40 Years Strong
Speaking for Ourselves began in February 1982 and has been assisting to empower others, pass legislation, and supporting all people to speak for themselves.
We met at Montgomery County ARC in Norristown. For the first time, we discussed forming a group run by and for people with disabilities. We discussed if we were interested in holding a conference. These meetings led to our first conference in June of 1982.
Our first conference was very uplifting and successful and there were around 100 people attending. Some of these people spoke out; among them were: Harry Cappuccio, Steve Dorsey, Betty Potts, Domenic Rossi, Lynne Armbrust, and Luann Carter. People came from group homes, boarding homes and with their parents.
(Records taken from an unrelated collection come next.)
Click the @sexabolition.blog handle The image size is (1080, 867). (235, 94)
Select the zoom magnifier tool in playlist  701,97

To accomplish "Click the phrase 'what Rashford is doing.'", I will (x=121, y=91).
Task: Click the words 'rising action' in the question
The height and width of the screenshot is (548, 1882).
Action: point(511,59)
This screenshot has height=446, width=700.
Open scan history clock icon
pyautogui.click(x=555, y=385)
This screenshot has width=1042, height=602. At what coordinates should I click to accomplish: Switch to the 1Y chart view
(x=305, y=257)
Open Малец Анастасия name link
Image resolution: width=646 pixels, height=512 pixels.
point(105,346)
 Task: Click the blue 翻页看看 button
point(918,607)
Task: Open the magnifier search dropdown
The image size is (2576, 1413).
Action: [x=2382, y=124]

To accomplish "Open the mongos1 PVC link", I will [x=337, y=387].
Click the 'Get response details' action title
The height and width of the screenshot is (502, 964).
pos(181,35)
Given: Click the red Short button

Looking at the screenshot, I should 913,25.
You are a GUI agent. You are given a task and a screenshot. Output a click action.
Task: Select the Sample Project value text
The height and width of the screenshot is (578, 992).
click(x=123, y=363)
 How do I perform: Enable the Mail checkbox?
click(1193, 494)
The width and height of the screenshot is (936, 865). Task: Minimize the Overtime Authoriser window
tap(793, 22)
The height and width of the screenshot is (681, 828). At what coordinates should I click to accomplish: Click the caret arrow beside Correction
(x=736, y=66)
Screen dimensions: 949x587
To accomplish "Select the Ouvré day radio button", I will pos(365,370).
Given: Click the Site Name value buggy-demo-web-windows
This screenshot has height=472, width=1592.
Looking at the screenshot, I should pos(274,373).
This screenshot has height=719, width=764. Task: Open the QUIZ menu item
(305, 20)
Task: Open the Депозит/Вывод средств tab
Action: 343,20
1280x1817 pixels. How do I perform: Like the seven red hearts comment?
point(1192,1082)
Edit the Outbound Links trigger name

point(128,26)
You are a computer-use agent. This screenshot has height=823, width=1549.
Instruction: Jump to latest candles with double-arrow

The title for our name was thought of by the small group, five of us. We thought of “People Like Ourselves,” then the word ourselves remained the same, we decided to add “Speaking For” in front of “Ourselves” as our title.
Chapter meetings were first held at the Montgomery ARC Building until we discovered the Norristown Public Library. Meetings were held once a month.
During 1983, the other four county chapters started. They were Bucks, Chester, Philadelphia, and Delaware. Some of the first chapter presidents were Steve Dorsey, Roland Johnson, Louis Newburg, Richard Humer and Karen Hayes. A few of us from Speaking for Ourselves went to Pittsburg and Harrisburg to start a chapter but they fell through.
In the year of 1990, the Mon Valley near Pittsburgh started and formed.
In 1998, we were very proud to add our Blair and York chapters.
It was attended by 300 people.
In 1985, we were at the Valley Forge Sheraton Convention Center after they first opened.
In 1986, we met at the Adams Mark Hotel about Real Jobs.
In 1987, we celebrated our 5th year anniversary at the Dunfey Hotel.
In 1988, we met at Twelve Caesars about our future.
In 1989, we started to hold our conferences at the Delaware County Community College.
The people who signed the official documents were Daniel Kolb, Harry Cappuccio, Luann Carter, Peggy Carney, Domenic Rossi, and Mark Friedman. The first Board of Directors was formed and began meeting at Ken-Crest office in Plymouth Meeting Domenic Rossi was the first Board President.
We traveled to these states: New York, Virginia, Ohio, Tennessee, Illinois, Wisconsin, Texas, Colorado, Washington, Connecticut, New Jersey, Maryland, Massachusetts, Canada, and London, England.
Some of the people that members from the chapters worked with have been Ginny Thornburgh, Congressmen, Peter Kottmeyer, Joe Hoeffel, and Jon Fox, and Senator John Heinz.
As we got bigger, we got more involved with very important issues. We started to work to get people out of institutions. We worked with Temple University to interview people in sheltered workshops and in Real Jobs. We were part of rallies held in Philadelphia and Harrisburg for more funding. We testified in Federal Court. We testified to the United States Congress in Washington D.C. and to Pennsylvania governmental officials in Harrisburg. We helped the National Park Service to make Independence Hall more accessible to people with disabilities. The League of Woman Voters worked with us on voter registration.
He was sorely missed, and he was a big part of us.
In memory of Roland, we were a part of making a quilt in his honor.
Roland’s quilt is about his life. We used his favorite colors, and the things that mattered to him. Family and friends were invited to contribute to the making of the quilt panel in memory of Roland. There were 3 themes; his church and family, his home and personal life, and Speaking For Ourselves and his public life. As part of the church and family theme, there were Bible verse needlepoints and the dove representing his Church. The applique of his house is surrounded by the things that mattered in his personal life, like his cat Mittens and the frog that hung on the bulletin board in his hospital room. The logo for Speaking For Ourselves, a self-advocacy organization, was used as the center of his public life, the gavel stood for the years he was president of the Philadelphia chapter of Speaking For Ourselves and for the four years that he was president of the Board, and vice president of the national self-advocacy organization.
She was helped through many security checks and into the White House. When she reached the meeting room, it was startling to see they were meeting in the President’s Cabinet Room. Note cards with everyone’s name were laid out on the huge wooden conference table and there was Debbie’s name right next to the Presidents. Other disability leaders were kidding Debbie about sitting in the chair beside the President. They called it being in the hot seat.
The President arrived and shook hands with all at the table. He introduced those on his cabinet with disabilities, Bob Williams and Judy Heumann. He brought someone from employment and social security. The President started off this historic meeting by talking about the importance of the ADA and the new CASA bill. He told the dozen guests that he needed to hear from the grassroots and to have everyone at the table. He asked to hear from everyone in the room and how important it was to have the cross-disability groups involved. He realized and appreciated the hard work everyone at the table was doing and how he really supported the ADA and the IDEA.